• [PROVIDED MATERIAL]:
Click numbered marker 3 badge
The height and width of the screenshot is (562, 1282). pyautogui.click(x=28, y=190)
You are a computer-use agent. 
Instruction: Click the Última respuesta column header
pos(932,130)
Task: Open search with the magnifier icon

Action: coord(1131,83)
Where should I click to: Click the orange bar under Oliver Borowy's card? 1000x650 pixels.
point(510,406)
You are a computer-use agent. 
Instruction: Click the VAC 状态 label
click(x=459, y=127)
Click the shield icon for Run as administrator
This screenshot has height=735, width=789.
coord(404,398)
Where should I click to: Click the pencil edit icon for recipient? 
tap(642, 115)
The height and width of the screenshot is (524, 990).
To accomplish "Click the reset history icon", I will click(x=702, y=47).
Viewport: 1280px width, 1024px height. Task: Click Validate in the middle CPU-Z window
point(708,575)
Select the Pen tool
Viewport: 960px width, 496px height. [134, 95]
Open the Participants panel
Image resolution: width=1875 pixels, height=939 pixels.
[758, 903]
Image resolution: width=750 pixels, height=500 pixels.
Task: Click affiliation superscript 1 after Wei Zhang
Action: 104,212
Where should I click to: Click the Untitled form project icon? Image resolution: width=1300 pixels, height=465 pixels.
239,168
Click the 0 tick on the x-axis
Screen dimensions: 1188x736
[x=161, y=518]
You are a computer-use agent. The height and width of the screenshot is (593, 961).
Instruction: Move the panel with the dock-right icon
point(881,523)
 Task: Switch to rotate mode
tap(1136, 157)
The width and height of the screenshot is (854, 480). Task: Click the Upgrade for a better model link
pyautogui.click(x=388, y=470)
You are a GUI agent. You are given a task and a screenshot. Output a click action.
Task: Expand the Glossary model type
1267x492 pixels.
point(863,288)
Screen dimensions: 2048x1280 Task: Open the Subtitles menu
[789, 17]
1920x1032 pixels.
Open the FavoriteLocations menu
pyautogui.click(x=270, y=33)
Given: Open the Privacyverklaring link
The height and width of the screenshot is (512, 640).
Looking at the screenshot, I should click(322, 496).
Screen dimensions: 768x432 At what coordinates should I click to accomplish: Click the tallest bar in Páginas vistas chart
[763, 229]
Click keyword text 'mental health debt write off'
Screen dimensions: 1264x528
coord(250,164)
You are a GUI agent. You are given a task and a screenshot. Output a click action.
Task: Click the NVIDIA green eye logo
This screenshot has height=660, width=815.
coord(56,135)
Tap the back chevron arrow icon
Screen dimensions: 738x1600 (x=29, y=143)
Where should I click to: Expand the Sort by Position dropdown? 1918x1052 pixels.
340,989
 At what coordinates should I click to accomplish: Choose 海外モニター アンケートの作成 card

• [EXERCISE INSTRUCTIONS]:
Write all the records out again. Nothing may differ from the original.

• [EXERCISE RESULT]:
Click numbered marker 3 badge
The height and width of the screenshot is (562, 1282). pyautogui.click(x=28, y=190)
You are a computer-use agent. 
Instruction: Click the Última respuesta column header
pos(932,130)
Task: Open search with the magnifier icon

Action: coord(1131,83)
Where should I click to: Click the orange bar under Oliver Borowy's card? 1000x650 pixels.
point(510,406)
You are a computer-use agent. 
Instruction: Click the VAC 状态 label
click(x=459, y=127)
Click the shield icon for Run as administrator
This screenshot has height=735, width=789.
coord(404,398)
Where should I click to: Click the pencil edit icon for recipient? 
tap(642, 115)
The height and width of the screenshot is (524, 990).
To accomplish "Click the reset history icon", I will click(x=702, y=47).
Viewport: 1280px width, 1024px height. Task: Click Validate in the middle CPU-Z window
point(708,575)
Select the Pen tool
Viewport: 960px width, 496px height. [134, 95]
Open the Participants panel
Image resolution: width=1875 pixels, height=939 pixels.
[758, 903]
Image resolution: width=750 pixels, height=500 pixels.
Task: Click affiliation superscript 1 after Wei Zhang
Action: 104,212
Where should I click to: Click the Untitled form project icon? Image resolution: width=1300 pixels, height=465 pixels.
239,168
Click the 0 tick on the x-axis
Screen dimensions: 1188x736
[x=161, y=518]
You are a computer-use agent. The height and width of the screenshot is (593, 961).
Instruction: Move the panel with the dock-right icon
point(881,523)
 Task: Switch to rotate mode
tap(1136, 157)
The width and height of the screenshot is (854, 480). Task: Click the Upgrade for a better model link
pyautogui.click(x=388, y=470)
You are a GUI agent. You are given a task and a screenshot. Output a click action.
Task: Expand the Glossary model type
1267x492 pixels.
point(863,288)
Screen dimensions: 2048x1280 Task: Open the Subtitles menu
[789, 17]
1920x1032 pixels.
Open the FavoriteLocations menu
pyautogui.click(x=270, y=33)
Given: Open the Privacyverklaring link
The height and width of the screenshot is (512, 640).
Looking at the screenshot, I should click(322, 496).
Screen dimensions: 768x432 At what coordinates should I click to accomplish: Click the tallest bar in Páginas vistas chart
[763, 229]
Click keyword text 'mental health debt write off'
Screen dimensions: 1264x528
coord(250,164)
You are a GUI agent. You are given a task and a screenshot. Output a click action.
Task: Click the NVIDIA green eye logo
This screenshot has height=660, width=815.
coord(56,135)
Tap the back chevron arrow icon
Screen dimensions: 738x1600 (x=29, y=143)
Where should I click to: Expand the Sort by Position dropdown? 1918x1052 pixels.
340,989
 At what coordinates should I click to accomplish: Choose 海外モニター アンケートの作成 card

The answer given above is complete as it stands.